I'm not exactly sure what Gartner includes in its "IaaS" revenue figures, nor am I sure what Forbes is including in its "cloud" revenue figures, but even Amazon's official press release  (which is what the OP is comparing) gives completely different numbers for 2017 AWS revenues than Gartner.
Microsoft have been playing this game for years now. It's a joke.
Anybody with just a little sense of how the industry works knows that AWS still leads the market with 80% to 90% penetration.
Microsoft should be punished for misleading the public this way. And some analysts should be fired for not knowing better.
The current state of affairs is that AWS still dominates. Your claim of 45% shows that you are simply repeating what some myopic analyst has written. Talk to industry experts, and you'll see why I'm right.
Anyhow, data > anyone's anecdotes.
Nobody is saying otherwise.
> Your claim of 45% shows that you are simply repeating what some myopic analyst has written. Talk to industry experts, and you'll see why I'm right.
This is anecdotal. Provide some verifiable source.
Does AWS not report their WorkDocs (which nobody uses, and hence less revenue) and similar revenue in their AWS revenue? Does GCP not include G-Suite revenue in their Cloud revenue? I don't see what 'game' is Microsoft playing? Are they saying they are the #1 cloud provider because of their revenue? No.
This report is not a dick measuring contest to find the best and the biggest cloud provider. This is for Microsoft to showcase to investors why they should invest in Microsoft.
There are arguments on both sides about "Should Office count as Cloud revenue?". We have the same decision regarding GSuite. If you take the "Cloud is anything a business depends on" argument, then it obviously should count (but then all sorts of things like SaaS would count).
I like to think of this from an investor's standpoint: what do they really want to know? In my estimation, they want to know about potential hyper-growth market opportunities for the company.
For Microsoft, more than anyone else, Office isn't a high growth opportunity. There is some amount of revenue uplift from customers "upgrading" from Office on prem to Office 365 (like Adobe when they forced Creative Suite to be subscription) but I doubt there are going to be lots of net new customers just because Office is on a subscription model. By contrast, Cloud infrastructure is a large opportunity for Microsoft.
For Google (and to some degree AWS), "productivity suites" is actually a reasonable growth market, particularly as market share often comes from Office.
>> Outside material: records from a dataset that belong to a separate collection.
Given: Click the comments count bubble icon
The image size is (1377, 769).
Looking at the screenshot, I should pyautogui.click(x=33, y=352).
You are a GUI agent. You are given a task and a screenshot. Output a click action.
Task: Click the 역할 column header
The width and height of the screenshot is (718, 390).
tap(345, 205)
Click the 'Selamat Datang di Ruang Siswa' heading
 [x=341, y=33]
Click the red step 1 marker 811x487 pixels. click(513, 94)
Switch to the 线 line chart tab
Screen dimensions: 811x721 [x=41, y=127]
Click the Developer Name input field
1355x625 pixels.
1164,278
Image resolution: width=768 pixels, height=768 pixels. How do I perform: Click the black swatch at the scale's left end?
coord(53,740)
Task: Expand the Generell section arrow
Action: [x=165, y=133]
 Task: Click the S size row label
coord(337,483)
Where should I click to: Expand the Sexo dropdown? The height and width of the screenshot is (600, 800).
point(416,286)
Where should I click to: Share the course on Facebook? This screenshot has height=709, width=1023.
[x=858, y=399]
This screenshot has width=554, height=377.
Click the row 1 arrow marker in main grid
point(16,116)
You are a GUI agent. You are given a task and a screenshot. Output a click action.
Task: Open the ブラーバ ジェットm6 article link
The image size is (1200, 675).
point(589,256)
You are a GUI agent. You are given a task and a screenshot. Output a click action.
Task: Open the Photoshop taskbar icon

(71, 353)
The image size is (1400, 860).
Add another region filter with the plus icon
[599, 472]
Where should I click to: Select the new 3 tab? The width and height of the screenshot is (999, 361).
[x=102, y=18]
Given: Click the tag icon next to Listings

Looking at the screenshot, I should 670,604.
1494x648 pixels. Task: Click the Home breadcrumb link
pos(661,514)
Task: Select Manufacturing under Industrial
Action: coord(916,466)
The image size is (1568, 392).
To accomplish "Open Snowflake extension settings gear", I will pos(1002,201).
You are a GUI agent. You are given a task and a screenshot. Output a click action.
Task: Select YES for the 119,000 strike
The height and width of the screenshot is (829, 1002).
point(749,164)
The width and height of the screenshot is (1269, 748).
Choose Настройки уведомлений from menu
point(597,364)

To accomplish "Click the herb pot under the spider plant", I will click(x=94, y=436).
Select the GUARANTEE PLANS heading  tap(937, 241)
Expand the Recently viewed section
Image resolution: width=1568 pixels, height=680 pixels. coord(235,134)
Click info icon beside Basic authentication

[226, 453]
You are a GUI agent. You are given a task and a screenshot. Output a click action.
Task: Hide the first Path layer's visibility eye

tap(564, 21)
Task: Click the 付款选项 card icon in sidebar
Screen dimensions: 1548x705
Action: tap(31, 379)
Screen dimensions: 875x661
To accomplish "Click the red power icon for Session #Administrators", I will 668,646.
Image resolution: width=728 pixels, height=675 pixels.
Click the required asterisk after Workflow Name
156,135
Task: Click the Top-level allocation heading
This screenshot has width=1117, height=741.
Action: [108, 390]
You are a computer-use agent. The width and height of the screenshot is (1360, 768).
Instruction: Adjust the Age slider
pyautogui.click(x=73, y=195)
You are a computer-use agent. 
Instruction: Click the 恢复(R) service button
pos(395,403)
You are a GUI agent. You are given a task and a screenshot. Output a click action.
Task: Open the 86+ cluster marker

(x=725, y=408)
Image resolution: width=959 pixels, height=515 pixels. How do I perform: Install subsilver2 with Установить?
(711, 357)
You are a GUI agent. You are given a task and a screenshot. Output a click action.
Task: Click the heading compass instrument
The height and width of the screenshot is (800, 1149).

However, the raw productivity market is still "only" $XXB (it's predominantly $X/seat, and there are only so many employees in the world) while people talking about "cloud" usually are talking about the opportunity being "all money spent on IT".
tl;dr: I watch the YoY "Azure growth was XX%" numbers and ignore the headline revenue.
// The enemy of my enemy...
It's so MS with 50 menus with uninteresting options intertwined and error messages usually make no sense, just like Windows.
I've even chosen to use another provider for running Windows, even though running it on MS feels more safe.
I'll never want to work for a company with pure MS stack.